There should be interface higher up the heirarchy for these things to "get into Java", so to speak; for instance, to use SIMD technology when rendering graphics, one should use the corresponding Java API for graphics, which in turn will have native code for SIMD if it helps performance.

campbell
Offline
Joined: 2003-06-24
Points: 0

I have been doing some experimentation with rewriting our low-level rendering loops in pure Java code. There are many cases in our native code where we take advantage of SIMD instruction sets (VIS, MMX) to improve rendering performance, so if we moved those loops up to Java it would be nice if we had some way to express vector instructions in a cross-architecture manner. The various SIMD instruction sets are too different to provide lots of low-level ops at the Java level, but there are plenty of high-level operations (e.g. bulk add, multiply, linear interpolate) that might be expressible in such a way.

It's still very early but I'm hoping to work more with the HotSpot team in the Dolphin timeframe to see if these ideas are feasible. I would agree with alexlamsl that it's not clear yet whether they will be generally useful Java developers. Perhaps we could try something private first, and if it works for Java2D and there is enough demand, maybe we could open it up as a public API. But again, first we need to see if these ideas will fly. (I'd love to get rid of a lot of our native rendering code and rely on HotSpot whereever possible, but it's a big project...)

Thanks,
Chris
Java 2D Team

jwenting
Offline
Joined: 2003-12-02
Points: 0

Java is NOT about hardware specific stuff, which is what you're after.
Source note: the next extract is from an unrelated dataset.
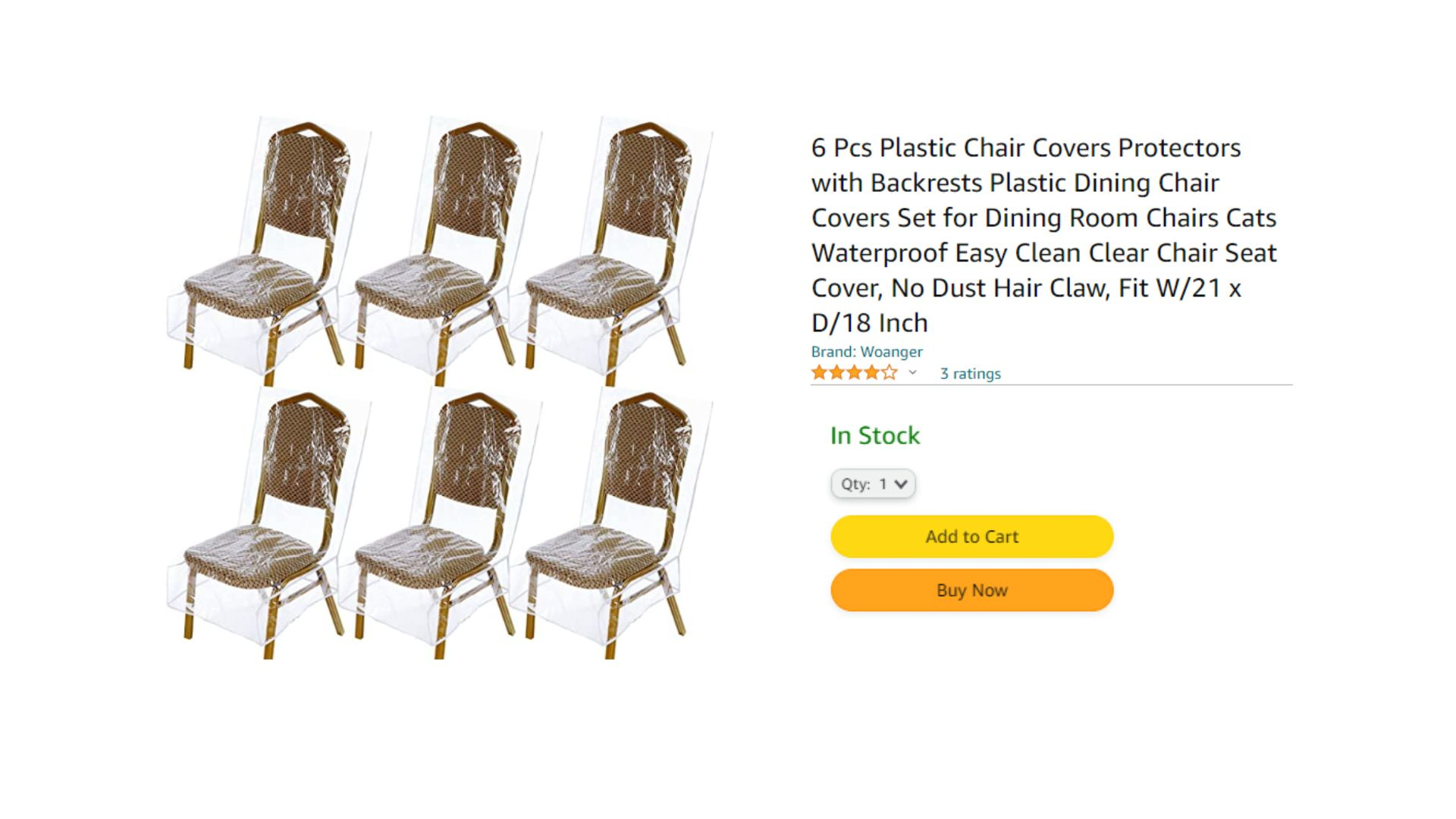Click the first orange rating star

(x=820, y=372)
If you want a highlevel API for vector mathematics, you can write it now (and there almost certainly will be one or more available).
If you want it to have direct hardware access for performance you're going to have to use JNI and this should not change.

dog
Offline
Joined: 2003-08-22
Points: 0

> If you want it to have direct hardware access for
> performance you're going to have to use JNI and this
> should not change.

Why is this so?

Why not include a higher level abstraction to allow high performance code to take advantage of SIMD or other parallel processing features of the CPU when these are available?

Java JIT compilers should be able to take advantage of the full range of the instruction sets available to them to make performance improvements. As high level programmers we should have some way of hinting to the JIT that this code is a good candidate for such an optimization (if the optimization is available).

An example of slow code (in modern processors):

for (int i = 0; i < array.length; i++) {
a[i]++;
}

A SIMD capable version would be:

array++; // increments all elements of the array in
// parallel

(Disclaimer: exact syntax TBD.. this is just so you get the idea)

Adding things to make more powerful implementations possible is a good thing.

Imagine:
- Exploiting parallelism to search items in arrays
- Exploiting parallelism to modify images
- Exploiting parallelism to sort items in arrays
- Exploiting parallelism when searching/converting/manipulating strings

These things can make significant differences in your apps because you use them all the time!!

prunge
Offline
Joined: 2004-05-06
Points: 0

> An example of slow code (in modern processors):
>
> for (int i = 0; i < array.length; i++) {
> a[ i ]++;
> }
>
> A SIMD capable version would be:
>
> array++; // increments all elements of the array in
> // parallel

Why add a syntax like this when we can have a method like Arrays.increment(array)? Couldn't it be like System.arraycopy now, it goes to native code which takes advantage of the processor to make an efficient copy.

It would be useful to have maybe an 'ArrayOps' class or add to the java.util.Arrays class static methods to perform (potentially) parallel operations on arrays or parts of them.

dog
Offline
Joined: 2003-08-22
Points: 0

I have no preference with syntax.

Only that it be:
- low level enough to allow it to effectively optimize and serve as a replacement for normal arrays
- that it allow a set of basic opeartions on "arrays" of data..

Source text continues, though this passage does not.